Collection entries:
◇ ◇ ◇

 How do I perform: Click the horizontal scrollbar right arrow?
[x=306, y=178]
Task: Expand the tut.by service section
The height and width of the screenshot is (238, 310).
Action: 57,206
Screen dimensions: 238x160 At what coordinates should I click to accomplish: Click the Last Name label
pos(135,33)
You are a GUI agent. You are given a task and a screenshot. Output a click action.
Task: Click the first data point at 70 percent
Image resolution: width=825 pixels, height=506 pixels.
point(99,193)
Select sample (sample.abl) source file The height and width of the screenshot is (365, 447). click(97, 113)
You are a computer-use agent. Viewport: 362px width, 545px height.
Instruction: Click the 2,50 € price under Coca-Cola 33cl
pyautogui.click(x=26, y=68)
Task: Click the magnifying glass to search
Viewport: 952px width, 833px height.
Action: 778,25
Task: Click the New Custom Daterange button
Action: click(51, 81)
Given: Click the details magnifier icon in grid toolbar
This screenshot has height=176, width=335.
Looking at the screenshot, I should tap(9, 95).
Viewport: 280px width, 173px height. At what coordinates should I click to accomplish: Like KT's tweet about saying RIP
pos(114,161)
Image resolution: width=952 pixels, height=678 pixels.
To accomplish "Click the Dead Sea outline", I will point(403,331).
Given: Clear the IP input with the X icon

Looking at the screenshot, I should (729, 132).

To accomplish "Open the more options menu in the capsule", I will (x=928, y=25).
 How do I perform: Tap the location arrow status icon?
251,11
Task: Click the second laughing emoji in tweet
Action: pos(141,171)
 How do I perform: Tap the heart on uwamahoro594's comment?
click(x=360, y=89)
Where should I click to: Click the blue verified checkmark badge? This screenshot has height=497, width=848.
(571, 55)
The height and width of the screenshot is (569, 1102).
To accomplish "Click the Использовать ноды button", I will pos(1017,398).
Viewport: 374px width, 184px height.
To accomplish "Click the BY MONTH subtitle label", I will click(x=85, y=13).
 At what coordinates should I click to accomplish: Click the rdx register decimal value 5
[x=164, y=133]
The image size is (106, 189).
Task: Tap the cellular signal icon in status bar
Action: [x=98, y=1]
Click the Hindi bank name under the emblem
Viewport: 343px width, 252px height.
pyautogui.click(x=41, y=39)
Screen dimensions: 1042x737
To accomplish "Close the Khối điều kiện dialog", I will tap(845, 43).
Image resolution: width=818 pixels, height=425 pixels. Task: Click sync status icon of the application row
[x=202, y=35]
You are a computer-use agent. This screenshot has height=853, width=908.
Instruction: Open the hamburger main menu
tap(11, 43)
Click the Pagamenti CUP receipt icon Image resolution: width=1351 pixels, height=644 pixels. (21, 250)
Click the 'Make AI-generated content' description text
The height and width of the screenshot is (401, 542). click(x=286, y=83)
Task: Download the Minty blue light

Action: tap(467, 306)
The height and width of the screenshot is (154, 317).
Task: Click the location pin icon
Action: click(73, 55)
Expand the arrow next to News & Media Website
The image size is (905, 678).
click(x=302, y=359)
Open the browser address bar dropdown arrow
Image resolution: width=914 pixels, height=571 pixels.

◇ ◇ ◇

Each line of the data in which the string "computer" appears needs to be copied.

Written answer:
You are a computer-use agent. Viewport: 362px width, 545px height.
You are a computer-use agent. This screenshot has height=853, width=908.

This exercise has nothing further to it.